* Selected extract *
***

Similar to the Hydrogen PINN, I generated a sphere of points of a fixed radius to use as input data. Once again, I split the data into boundary condition and collocation sets. Helium has two electrons, which adds three more dimensions to the input space. If I used the same data generation scheme as for Hydrogen, the size of the generated input data would be squared. Since the Hydrogen data had around $10^4$ input points, this means the Helium data would have $10^8$ input points, an impractical amount considering my limited compute resources. To combat this, I simply sampled what I reasoned to be a significant amount of points for each electron from the full sphere, and then concatenated the positions together to create an input with size on the order of $10^4$. This might have limited the network's ability to learn the correct wavefunction for all possible electron positions in my defined space, but I'm pretty confident this was enough data.

On the assumption that the PINN approach used to solve the Hydrogen Schrodinger equation is valid, I used the same loss terms previously defined.

From the Schrodinger equation, we can write

$$\begin{equation} f = -\frac{\hbar^2}{2m} \left(\frac{\partial^2 \psi}{\partial x_1^2} + \frac{\partial^2 \psi}{\partial y_1^2} + \frac{\partial^2 \psi}{\partial z_1^2} + \frac{\partial^2 \psi}{\partial x_2^2} + \frac{\partial^2 \psi}{\partial y_2^2} + \frac{\partial^2 \psi}{\partial z_2^2} \right) - \frac{e^2}{4 \pi \varepsilon_0} \left(\frac{2}{|\vec{r}_1|} + \frac{2}{|\vec{r}_2|} - \frac{1}{|\vec{r}_1 - \vec{r}_2|} \right) \psi - E \psi, \end{equation}$$

Again, the overall loss is defined

$$\begin{equation} L = L_{f} + L_{bc} + L_{trivial} . \end{equation}$$


PINN results

To keep things simple, I decided to train PINNs on values around the known $E = -79 \text{ eV}$ energy level. In theory, I could have scanned over a much wider range of $E$ values and hoped to see the best convergence around the correct energy, but at this point I was just trying to test the limitations of the approach I've used for solving simpler partial differential equations described previously.

***

* Written exercise *
Please return the part of the Helium PINN passage starting at "To keep things" and ending at "equations described previously.", word for word. The listing is separate from the Helium PINN passage.

* Dataset content *
***

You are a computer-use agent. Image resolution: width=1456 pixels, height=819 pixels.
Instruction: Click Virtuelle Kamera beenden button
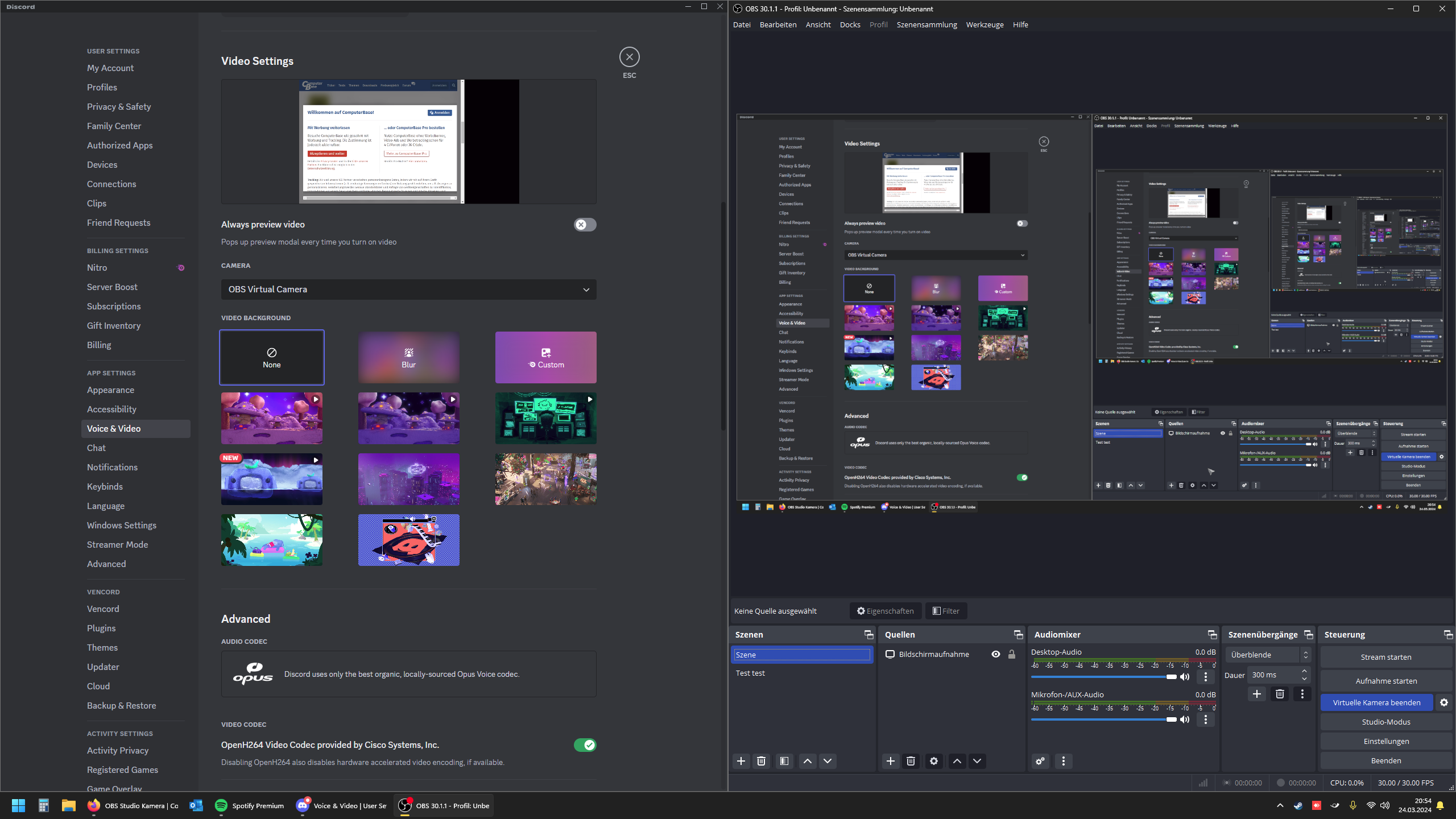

***

* The completed task *
To keep things simple, I decided to train PINNs on values around the known $E = -79 \text{ eV}$ energy level. In theory, I could have scanned over a much wider range of $E$ values and hoped to see the best convergence around the correct energy, but at this point I was just trying to test the limitations of the approach I've used for solving simpler partial differential equations described previously.